[[ DATA, beginning ]]

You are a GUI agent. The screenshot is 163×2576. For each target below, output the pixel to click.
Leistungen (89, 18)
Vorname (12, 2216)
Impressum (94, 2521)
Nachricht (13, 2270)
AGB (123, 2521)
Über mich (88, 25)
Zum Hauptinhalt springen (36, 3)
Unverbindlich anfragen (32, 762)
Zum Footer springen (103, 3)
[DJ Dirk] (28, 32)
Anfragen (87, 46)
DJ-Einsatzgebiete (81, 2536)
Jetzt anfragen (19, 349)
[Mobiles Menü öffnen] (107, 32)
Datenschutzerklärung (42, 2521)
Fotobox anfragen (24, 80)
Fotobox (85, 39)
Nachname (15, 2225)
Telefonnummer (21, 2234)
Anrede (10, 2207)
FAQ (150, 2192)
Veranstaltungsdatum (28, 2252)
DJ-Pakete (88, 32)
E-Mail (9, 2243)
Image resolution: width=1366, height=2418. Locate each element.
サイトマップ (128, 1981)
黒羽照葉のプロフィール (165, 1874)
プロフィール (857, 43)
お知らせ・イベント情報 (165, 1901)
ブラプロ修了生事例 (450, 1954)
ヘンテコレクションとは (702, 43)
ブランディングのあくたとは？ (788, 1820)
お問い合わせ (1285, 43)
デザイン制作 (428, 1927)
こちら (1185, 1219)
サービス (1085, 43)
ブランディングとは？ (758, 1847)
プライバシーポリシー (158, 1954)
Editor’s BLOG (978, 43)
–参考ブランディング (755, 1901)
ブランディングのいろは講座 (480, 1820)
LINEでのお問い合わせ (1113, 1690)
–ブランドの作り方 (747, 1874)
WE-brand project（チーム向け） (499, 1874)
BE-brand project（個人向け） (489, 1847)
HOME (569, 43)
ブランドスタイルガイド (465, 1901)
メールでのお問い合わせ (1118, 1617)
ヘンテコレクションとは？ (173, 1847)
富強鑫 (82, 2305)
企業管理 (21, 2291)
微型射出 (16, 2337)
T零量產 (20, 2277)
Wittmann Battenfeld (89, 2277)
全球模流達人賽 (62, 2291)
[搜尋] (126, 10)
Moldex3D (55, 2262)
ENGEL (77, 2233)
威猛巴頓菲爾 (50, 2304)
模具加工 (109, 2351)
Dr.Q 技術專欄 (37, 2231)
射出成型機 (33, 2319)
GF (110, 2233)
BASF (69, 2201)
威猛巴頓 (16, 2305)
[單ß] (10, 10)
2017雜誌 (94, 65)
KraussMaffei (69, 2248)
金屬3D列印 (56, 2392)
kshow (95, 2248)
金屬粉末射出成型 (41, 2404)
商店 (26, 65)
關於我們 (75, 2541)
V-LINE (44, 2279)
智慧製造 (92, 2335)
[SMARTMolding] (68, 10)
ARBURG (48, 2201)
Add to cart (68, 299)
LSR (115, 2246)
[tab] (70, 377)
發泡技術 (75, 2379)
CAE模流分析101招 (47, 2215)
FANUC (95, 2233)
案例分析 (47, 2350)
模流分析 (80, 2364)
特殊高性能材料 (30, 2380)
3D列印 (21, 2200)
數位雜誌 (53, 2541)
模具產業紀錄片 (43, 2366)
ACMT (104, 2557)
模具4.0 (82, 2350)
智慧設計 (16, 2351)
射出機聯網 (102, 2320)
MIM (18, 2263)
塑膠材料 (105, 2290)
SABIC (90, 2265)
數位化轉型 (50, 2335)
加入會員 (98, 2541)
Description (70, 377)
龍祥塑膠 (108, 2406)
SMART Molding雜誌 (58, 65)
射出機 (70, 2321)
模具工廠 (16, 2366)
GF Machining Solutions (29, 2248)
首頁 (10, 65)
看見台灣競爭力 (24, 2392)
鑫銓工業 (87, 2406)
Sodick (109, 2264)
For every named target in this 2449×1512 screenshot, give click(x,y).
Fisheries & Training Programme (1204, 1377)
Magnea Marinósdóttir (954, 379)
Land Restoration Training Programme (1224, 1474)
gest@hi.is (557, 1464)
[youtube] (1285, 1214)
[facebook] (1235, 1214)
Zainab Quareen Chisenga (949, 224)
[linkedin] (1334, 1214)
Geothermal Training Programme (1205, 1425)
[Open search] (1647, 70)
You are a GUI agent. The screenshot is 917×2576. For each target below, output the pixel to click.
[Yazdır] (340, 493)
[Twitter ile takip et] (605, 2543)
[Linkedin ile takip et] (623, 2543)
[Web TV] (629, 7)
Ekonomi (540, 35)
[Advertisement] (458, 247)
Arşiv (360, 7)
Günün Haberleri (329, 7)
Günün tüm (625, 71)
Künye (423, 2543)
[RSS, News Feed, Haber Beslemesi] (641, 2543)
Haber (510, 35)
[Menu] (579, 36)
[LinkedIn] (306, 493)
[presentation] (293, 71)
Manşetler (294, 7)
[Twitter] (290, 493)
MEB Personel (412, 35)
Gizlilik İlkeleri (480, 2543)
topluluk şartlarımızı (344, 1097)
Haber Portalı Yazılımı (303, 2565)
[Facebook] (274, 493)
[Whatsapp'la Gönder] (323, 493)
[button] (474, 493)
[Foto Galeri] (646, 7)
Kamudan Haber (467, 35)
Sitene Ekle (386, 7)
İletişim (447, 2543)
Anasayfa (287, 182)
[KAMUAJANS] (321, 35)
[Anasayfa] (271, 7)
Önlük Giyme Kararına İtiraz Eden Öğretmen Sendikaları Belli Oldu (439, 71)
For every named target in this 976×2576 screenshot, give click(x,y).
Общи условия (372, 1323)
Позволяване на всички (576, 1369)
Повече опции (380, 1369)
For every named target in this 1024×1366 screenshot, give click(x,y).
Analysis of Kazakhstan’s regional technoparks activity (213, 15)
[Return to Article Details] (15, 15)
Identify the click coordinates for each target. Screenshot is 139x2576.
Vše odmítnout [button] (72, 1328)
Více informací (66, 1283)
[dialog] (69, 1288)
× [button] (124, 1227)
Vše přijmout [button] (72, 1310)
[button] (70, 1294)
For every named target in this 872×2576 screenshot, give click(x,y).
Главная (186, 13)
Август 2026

[[ DATA, end ]]

Copy out each line of the listing where the string "output" appears.

RESPONSE BOX —
You are a GUI agent. The screenshot is 163×2576. For each target below, output the pixel to click.
You are a GUI agent. The screenshot is 917×2576. For each target below, output the pixel to click.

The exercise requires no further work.